Cuando esa concreta citación no se hubiera realizado, sin perjuicio de que la prueba de interrogatorio de partes podrá igualmente proponerse y practicarse caso de que la contraria haya comparecido, no será posible ante su incomparecencia hacer uso de la admisión dehechos del artículo 304 de la Ley de Enjuiciamiento Civil . Por lo que se concluye que no puede utilizarse por el tribunal la «ficta confessio» cuando la parte no ha sido citada «expresamente» para ser interrogada, pues una cosa es la citación para el juicio (artículo 440.1 párrafo 2º) y otra, bien distinta, su citación para ser interrogada (artículo 440.1 párrafo 3º), supuesto este último que será el único que puede conducir a la pretendida «ficta confessio» .

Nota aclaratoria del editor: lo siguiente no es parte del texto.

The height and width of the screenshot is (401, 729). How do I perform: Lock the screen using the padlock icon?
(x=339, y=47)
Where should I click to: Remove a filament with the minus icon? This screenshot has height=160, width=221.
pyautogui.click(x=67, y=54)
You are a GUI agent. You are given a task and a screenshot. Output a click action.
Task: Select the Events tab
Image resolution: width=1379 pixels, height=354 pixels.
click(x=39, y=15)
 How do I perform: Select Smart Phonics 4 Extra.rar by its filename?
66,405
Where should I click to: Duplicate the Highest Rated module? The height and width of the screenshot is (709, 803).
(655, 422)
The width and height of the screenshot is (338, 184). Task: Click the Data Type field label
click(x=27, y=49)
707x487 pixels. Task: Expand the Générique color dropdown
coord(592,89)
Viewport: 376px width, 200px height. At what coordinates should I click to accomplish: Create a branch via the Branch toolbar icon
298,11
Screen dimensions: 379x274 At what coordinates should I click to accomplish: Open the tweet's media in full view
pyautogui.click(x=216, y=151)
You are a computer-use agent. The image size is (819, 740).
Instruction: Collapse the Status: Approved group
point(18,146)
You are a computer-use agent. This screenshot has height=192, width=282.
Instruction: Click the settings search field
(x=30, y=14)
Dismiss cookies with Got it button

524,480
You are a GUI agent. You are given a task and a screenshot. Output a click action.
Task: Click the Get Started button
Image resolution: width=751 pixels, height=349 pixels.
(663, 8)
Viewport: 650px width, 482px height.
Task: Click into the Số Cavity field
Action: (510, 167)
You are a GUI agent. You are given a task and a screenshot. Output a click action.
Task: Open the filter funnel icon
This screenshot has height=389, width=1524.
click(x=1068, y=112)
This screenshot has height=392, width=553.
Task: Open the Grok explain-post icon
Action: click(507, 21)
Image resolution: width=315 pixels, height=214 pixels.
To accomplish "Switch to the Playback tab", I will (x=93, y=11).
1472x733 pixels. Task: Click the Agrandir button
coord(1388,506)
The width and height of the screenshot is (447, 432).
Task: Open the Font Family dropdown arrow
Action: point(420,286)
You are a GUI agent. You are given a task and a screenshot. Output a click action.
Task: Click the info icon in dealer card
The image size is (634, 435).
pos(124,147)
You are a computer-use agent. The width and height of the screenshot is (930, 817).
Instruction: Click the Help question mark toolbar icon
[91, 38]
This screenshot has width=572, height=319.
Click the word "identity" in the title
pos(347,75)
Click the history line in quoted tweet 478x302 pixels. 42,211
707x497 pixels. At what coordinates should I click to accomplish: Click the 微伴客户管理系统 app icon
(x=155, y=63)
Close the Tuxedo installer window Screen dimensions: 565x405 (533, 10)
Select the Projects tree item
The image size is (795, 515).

Sin embargo , este Tribunal entiende que no se produce una ficha confessio del demandante , como parece sostener en apelación , sino que el Juez abunda en la ausencia del representante legal del demandante para dar mayor solidez a la valoración que efectúa de la impugnación del documento , lo que es muy diferente.



TERCERO.- por todo ello , procede la desestimación del recurso y la condena del apelante al pago de las costas procesales casuadas.

Vistos los artículos citados y demás de general y pertinente aplicación;

Fallo

Que se debe desestimar el recurso de apelación interpuesto por TRITURACION Y ASFALTOS CANARIOS SL contra la sentencia dictada por el Juzgado de Primera Instancia Nº 13 de Las Palmas de Gran Canaria de 7 de octube de 2016 en los autos de desahucio por precario número 86/16, confirmando dicha resolución, con expresa imposición de costas al apelante.

Llévese certificación de la presente resolución al rollo de esta Sala y notifíquese a las partes, y con certificación de la misma, devuélvanse los autos al Juzgado de Procedencia para su ejecución y cumplimiento.

Así por esta nuestra Sentencia, definitivamente juzgando, lo pronunciamos mandamos y firmamos.